Pues esa historia había llegado a oídos del visir de Bagdad hacía un par de años atrás, y su mente maquiavélica enseguida se había dado a tramar un plan que mas adelante en el tiempo lo transformase en el hombre más poderoso de la ciudad. Ahora, tras mucho tiempo de búsqueda, sus esbirros habían dado finalmente con la alfombra.
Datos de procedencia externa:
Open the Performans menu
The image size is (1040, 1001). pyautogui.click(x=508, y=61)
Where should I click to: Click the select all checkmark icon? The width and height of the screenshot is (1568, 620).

Tras seguir infinidad de rumores y pistas falsas, la habían ubicado en posesión de un viejo anacoreta que vivía en las grandes montañas al noroeste de Bagdad. En un mensaje enviado hacía ya varios meses le habían narrado que parecía imposible que un anciano hubiese subido hasta esas alturas por sí mismo para vivir allí. Sin duda alguna se había servido de la alfombra. Y ahora la tenía por fin ante él, tan sólo le restaba descubrir cómo hacer que le obedeciese, puesto que el anciano había muerto antes de confesarlo a sus captores. Pero tal y como había dado con la alfombra ya daría con la forma de activarla. Era sólo cuestión de tiempo.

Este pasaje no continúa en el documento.